#### MATERIAL FOR THIS TASK ####

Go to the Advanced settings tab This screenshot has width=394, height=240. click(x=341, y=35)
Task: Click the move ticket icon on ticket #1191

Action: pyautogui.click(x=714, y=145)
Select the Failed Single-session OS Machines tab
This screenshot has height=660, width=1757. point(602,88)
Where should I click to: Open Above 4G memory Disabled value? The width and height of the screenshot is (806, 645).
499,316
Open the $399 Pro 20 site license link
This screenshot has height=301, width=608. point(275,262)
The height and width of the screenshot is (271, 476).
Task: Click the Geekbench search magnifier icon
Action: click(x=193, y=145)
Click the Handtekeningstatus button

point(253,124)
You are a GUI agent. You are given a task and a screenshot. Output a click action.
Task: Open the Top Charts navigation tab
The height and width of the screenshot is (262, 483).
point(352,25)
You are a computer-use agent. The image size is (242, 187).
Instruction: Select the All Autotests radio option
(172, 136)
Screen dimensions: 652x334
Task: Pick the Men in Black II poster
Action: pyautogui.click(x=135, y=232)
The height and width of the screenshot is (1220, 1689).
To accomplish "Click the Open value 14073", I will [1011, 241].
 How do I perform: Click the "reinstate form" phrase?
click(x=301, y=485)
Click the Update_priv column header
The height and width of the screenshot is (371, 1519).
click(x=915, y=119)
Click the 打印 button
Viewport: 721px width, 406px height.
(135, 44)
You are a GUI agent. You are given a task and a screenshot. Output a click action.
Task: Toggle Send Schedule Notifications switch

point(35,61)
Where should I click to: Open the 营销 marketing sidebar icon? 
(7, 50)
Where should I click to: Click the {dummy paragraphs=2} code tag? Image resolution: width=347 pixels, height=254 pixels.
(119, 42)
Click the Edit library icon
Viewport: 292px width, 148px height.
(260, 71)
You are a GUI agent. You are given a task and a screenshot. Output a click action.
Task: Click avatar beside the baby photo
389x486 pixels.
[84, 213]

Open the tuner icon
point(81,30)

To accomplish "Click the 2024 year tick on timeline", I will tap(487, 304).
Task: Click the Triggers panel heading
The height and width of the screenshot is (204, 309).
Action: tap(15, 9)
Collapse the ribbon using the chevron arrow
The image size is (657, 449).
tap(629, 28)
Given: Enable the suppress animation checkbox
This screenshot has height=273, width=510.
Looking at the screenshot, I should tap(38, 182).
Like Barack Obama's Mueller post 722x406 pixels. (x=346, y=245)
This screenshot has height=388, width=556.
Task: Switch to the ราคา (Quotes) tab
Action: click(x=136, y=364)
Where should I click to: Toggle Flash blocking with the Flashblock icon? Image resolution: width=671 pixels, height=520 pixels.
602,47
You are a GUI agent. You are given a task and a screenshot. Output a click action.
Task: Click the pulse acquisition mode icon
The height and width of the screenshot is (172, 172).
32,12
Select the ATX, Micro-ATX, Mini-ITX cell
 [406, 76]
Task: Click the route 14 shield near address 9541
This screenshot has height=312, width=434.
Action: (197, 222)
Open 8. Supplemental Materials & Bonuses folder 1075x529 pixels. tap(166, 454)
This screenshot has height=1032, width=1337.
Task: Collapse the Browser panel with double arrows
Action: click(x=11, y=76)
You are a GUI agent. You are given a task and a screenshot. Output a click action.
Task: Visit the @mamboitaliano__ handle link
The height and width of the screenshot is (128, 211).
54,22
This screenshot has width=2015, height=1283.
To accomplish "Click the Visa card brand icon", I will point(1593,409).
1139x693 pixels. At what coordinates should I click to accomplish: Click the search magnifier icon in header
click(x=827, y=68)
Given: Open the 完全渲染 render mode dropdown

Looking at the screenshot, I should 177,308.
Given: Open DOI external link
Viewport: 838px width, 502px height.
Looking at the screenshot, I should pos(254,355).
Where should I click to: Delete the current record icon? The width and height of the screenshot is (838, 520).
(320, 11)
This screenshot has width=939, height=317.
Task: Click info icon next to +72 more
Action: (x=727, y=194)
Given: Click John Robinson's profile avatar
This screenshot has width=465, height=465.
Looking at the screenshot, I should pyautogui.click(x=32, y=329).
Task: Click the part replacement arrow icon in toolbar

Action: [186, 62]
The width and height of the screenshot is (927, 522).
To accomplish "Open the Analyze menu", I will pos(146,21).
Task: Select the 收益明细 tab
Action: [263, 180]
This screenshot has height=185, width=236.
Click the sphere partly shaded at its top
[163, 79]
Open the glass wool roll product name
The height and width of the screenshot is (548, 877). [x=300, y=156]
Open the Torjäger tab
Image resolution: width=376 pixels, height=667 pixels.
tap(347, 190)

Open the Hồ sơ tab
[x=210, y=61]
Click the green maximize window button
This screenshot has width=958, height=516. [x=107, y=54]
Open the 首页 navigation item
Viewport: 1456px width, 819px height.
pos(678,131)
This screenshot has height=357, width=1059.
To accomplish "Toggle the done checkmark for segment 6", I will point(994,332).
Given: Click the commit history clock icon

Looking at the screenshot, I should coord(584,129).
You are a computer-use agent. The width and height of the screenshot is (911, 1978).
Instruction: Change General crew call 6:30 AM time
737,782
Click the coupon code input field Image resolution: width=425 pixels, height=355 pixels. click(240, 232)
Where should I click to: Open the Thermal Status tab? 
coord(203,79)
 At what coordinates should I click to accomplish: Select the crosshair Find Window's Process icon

####

» TASK INSTRUCTIONS
The full set of records must be transcribed character for character.

» RESULT OF THIS TASK
Go to the Advanced settings tab This screenshot has width=394, height=240. click(x=341, y=35)
Task: Click the move ticket icon on ticket #1191

Action: pyautogui.click(x=714, y=145)
Select the Failed Single-session OS Machines tab
This screenshot has height=660, width=1757. point(602,88)
Where should I click to: Open Above 4G memory Disabled value? The width and height of the screenshot is (806, 645).
499,316
Open the $399 Pro 20 site license link
This screenshot has height=301, width=608. point(275,262)
The height and width of the screenshot is (271, 476).
Task: Click the Geekbench search magnifier icon
Action: click(x=193, y=145)
Click the Handtekeningstatus button

point(253,124)
You are a GUI agent. You are given a task and a screenshot. Output a click action.
Task: Open the Top Charts navigation tab
The height and width of the screenshot is (262, 483).
point(352,25)
You are a computer-use agent. The image size is (242, 187).
Instruction: Select the All Autotests radio option
(172, 136)
Screen dimensions: 652x334
Task: Pick the Men in Black II poster
Action: pyautogui.click(x=135, y=232)
The height and width of the screenshot is (1220, 1689).
To accomplish "Click the Open value 14073", I will [1011, 241].
 How do I perform: Click the "reinstate form" phrase?
click(x=301, y=485)
Click the Update_priv column header
The height and width of the screenshot is (371, 1519).
click(x=915, y=119)
Click the 打印 button
Viewport: 721px width, 406px height.
(135, 44)
You are a GUI agent. You are given a task and a screenshot. Output a click action.
Task: Toggle Send Schedule Notifications switch

point(35,61)
Where should I click to: Open the 营销 marketing sidebar icon? 
(7, 50)
Where should I click to: Click the {dummy paragraphs=2} code tag? Image resolution: width=347 pixels, height=254 pixels.
(119, 42)
Click the Edit library icon
Viewport: 292px width, 148px height.
(260, 71)
You are a GUI agent. You are given a task and a screenshot. Output a click action.
Task: Click avatar beside the baby photo
389x486 pixels.
[84, 213]

Open the tuner icon
point(81,30)

To accomplish "Click the 2024 year tick on timeline", I will tap(487, 304).
Task: Click the Triggers panel heading
The height and width of the screenshot is (204, 309).
Action: tap(15, 9)
Collapse the ribbon using the chevron arrow
The image size is (657, 449).
tap(629, 28)
Given: Enable the suppress animation checkbox
This screenshot has height=273, width=510.
Looking at the screenshot, I should tap(38, 182).
Like Barack Obama's Mueller post 722x406 pixels. (x=346, y=245)
This screenshot has height=388, width=556.
Task: Switch to the ราคา (Quotes) tab
Action: click(x=136, y=364)
Where should I click to: Toggle Flash blocking with the Flashblock icon? Image resolution: width=671 pixels, height=520 pixels.
602,47
You are a GUI agent. You are given a task and a screenshot. Output a click action.
Task: Click the pulse acquisition mode icon
The height and width of the screenshot is (172, 172).
32,12
Select the ATX, Micro-ATX, Mini-ITX cell
 [406, 76]
Task: Click the route 14 shield near address 9541
This screenshot has height=312, width=434.
Action: (197, 222)
Open 8. Supplemental Materials & Bonuses folder 1075x529 pixels. tap(166, 454)
This screenshot has height=1032, width=1337.
Task: Collapse the Browser panel with double arrows
Action: click(x=11, y=76)
You are a GUI agent. You are given a task and a screenshot. Output a click action.
Task: Visit the @mamboitaliano__ handle link
The height and width of the screenshot is (128, 211).
54,22
This screenshot has width=2015, height=1283.
To accomplish "Click the Visa card brand icon", I will point(1593,409).
1139x693 pixels. At what coordinates should I click to accomplish: Click the search magnifier icon in header
click(x=827, y=68)
Given: Open the 完全渲染 render mode dropdown

Looking at the screenshot, I should 177,308.
Given: Open DOI external link
Viewport: 838px width, 502px height.
Looking at the screenshot, I should pos(254,355).
Where should I click to: Delete the current record icon? The width and height of the screenshot is (838, 520).
(320, 11)
This screenshot has width=939, height=317.
Task: Click info icon next to +72 more
Action: (x=727, y=194)
Given: Click John Robinson's profile avatar
This screenshot has width=465, height=465.
Looking at the screenshot, I should pyautogui.click(x=32, y=329).
Task: Click the part replacement arrow icon in toolbar

Action: [186, 62]
The width and height of the screenshot is (927, 522).
To accomplish "Open the Analyze menu", I will pos(146,21).
Task: Select the 收益明细 tab
Action: [263, 180]
This screenshot has height=185, width=236.
Click the sphere partly shaded at its top
[163, 79]
Open the glass wool roll product name
The height and width of the screenshot is (548, 877). [x=300, y=156]
Open the Torjäger tab
Image resolution: width=376 pixels, height=667 pixels.
tap(347, 190)

Open the Hồ sơ tab
[x=210, y=61]
Click the green maximize window button
This screenshot has width=958, height=516. [x=107, y=54]
Open the 首页 navigation item
Viewport: 1456px width, 819px height.
pos(678,131)
This screenshot has height=357, width=1059.
To accomplish "Toggle the done checkmark for segment 6", I will point(994,332).
Given: Click the commit history clock icon

Looking at the screenshot, I should coord(584,129).
You are a computer-use agent. The width and height of the screenshot is (911, 1978).
Instruction: Change General crew call 6:30 AM time
737,782
Click the coupon code input field Image resolution: width=425 pixels, height=355 pixels. click(240, 232)
Where should I click to: Open the Thermal Status tab? 
coord(203,79)
 At what coordinates should I click to accomplish: Select the crosshair Find Window's Process icon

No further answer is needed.